The lawyers also said that Toledo would “suffer irreparable harm” given his age (76) and because of the “poor prison conditions in Peru”. The attorney for the Northern District of California on Wednesday requested his capture in order to hand him over to Peruvian authorities.
Alejandro Toledo: his extradition to Peru could take seven to eight weeks, according to the prosecution
The former president could receive twenty years and six months in prison; and another of 16 years and eight months in prison for the Southern Interoceanic Highway (sections 2 and 3) and the “Ecoteva” cases, respectively.

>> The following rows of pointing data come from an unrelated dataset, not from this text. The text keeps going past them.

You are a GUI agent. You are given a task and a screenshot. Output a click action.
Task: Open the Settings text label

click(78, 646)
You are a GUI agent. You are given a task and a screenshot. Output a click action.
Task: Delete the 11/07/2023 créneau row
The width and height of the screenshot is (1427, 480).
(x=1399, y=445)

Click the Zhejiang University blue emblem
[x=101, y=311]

Specifically, Toledo faces an indictment for the alleged commission of the crimes of money laundering, collusion and influence peddling, in relation to the contracts awarded to Odebrecht for the construction of the interoceanic highway between Brazil and the Peru.
In a motion to Judge Thomas Hixon, prosecutor Stephanie Hinds explained that the risk of absconding had increased after the former president’s moratorium requests failed, so she asked that the bond he currently enjoys be revoked.

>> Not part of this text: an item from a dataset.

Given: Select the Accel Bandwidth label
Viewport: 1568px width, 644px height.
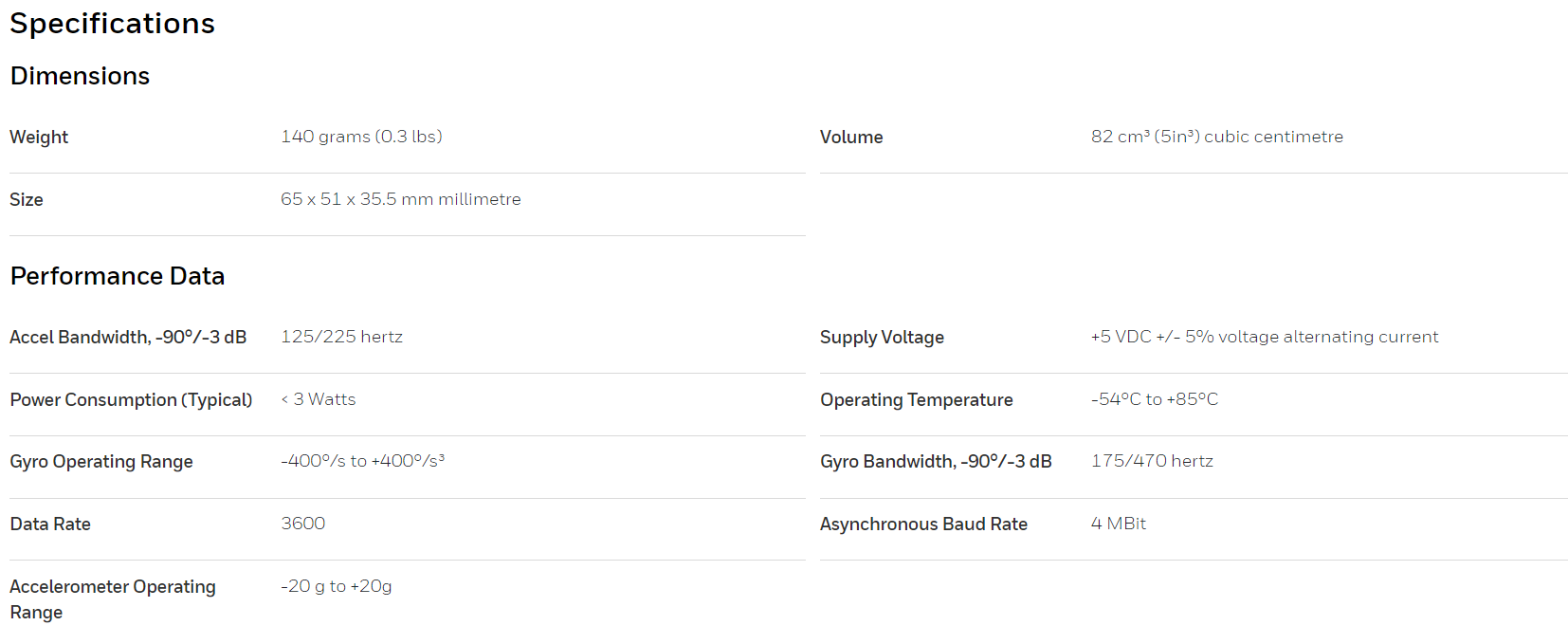Looking at the screenshot, I should pyautogui.click(x=128, y=337).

Toledo was previously arrested in 2019 in California, where he has resided for a few years, and spent 8 months in prison for flight risk, although he may have been released from prison and placed under house arrest in March 2020, with the triggering of the pandemic. .

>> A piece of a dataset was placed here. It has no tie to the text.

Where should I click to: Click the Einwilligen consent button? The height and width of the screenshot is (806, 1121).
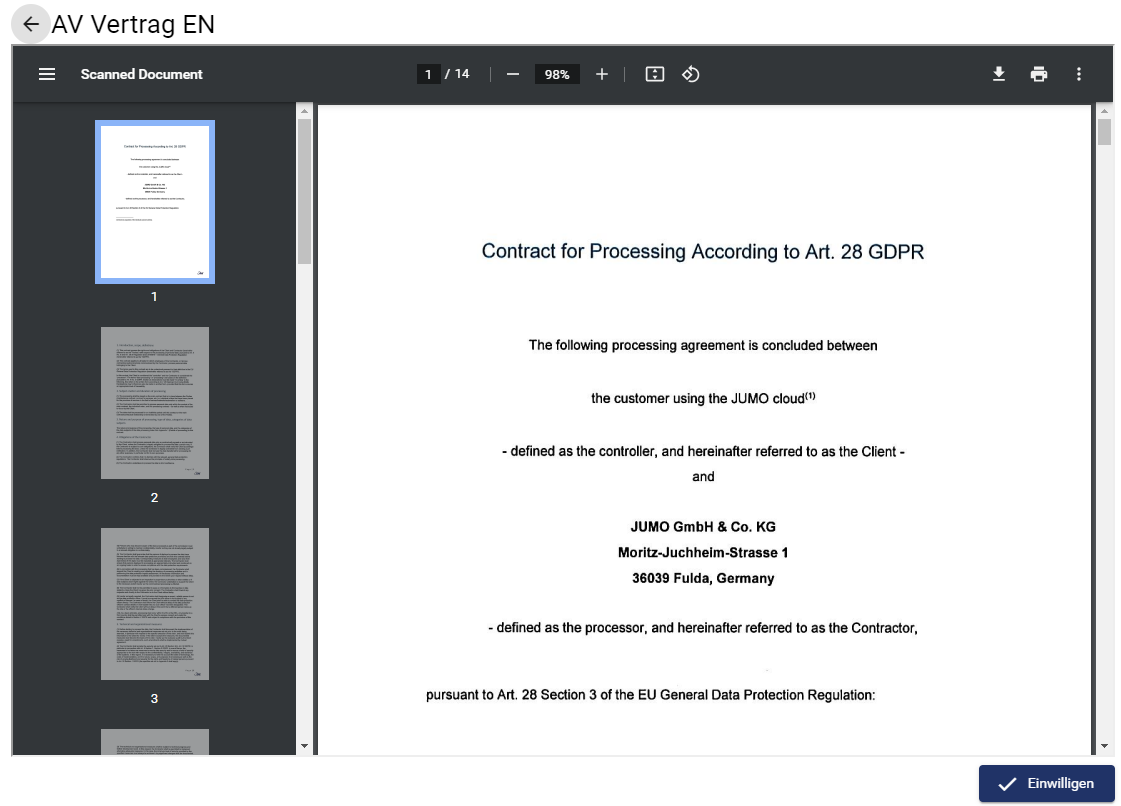point(1046,784)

Alejandro Toledo: How is the extradition process for the former president accused of money laundering going
The former president will have 24 or 48 hours to surrender voluntarily, failing which American justice will arrest him.
Last September, American justice gave the green light to his extradition to Peru, although the final decision was left in the hands of the American Secretary of State, Antony Blinken.
For the Peruvian prosecutor’s office, the extradition is “inexorable”, despite the appeal filed in the court of the northern district of California to request the suspension of the procedure. “I think the decision is already inexorable, to hand over Mr. Toledo in the next few days,” he said. N-channel the coordinating prosecutor of the special team in charge of investigating the Lava Jato case, Raphael Vela.
The prosecutor added that the prosecution also considers that the decision of the judge who received the appeal from Toledo in the United States “will be favorable to the extradition process.”
Vela, however, stressed that it is “difficult” to estimate the exact time the delivery of the ex-governor will take, but he calculated that it could take place next March.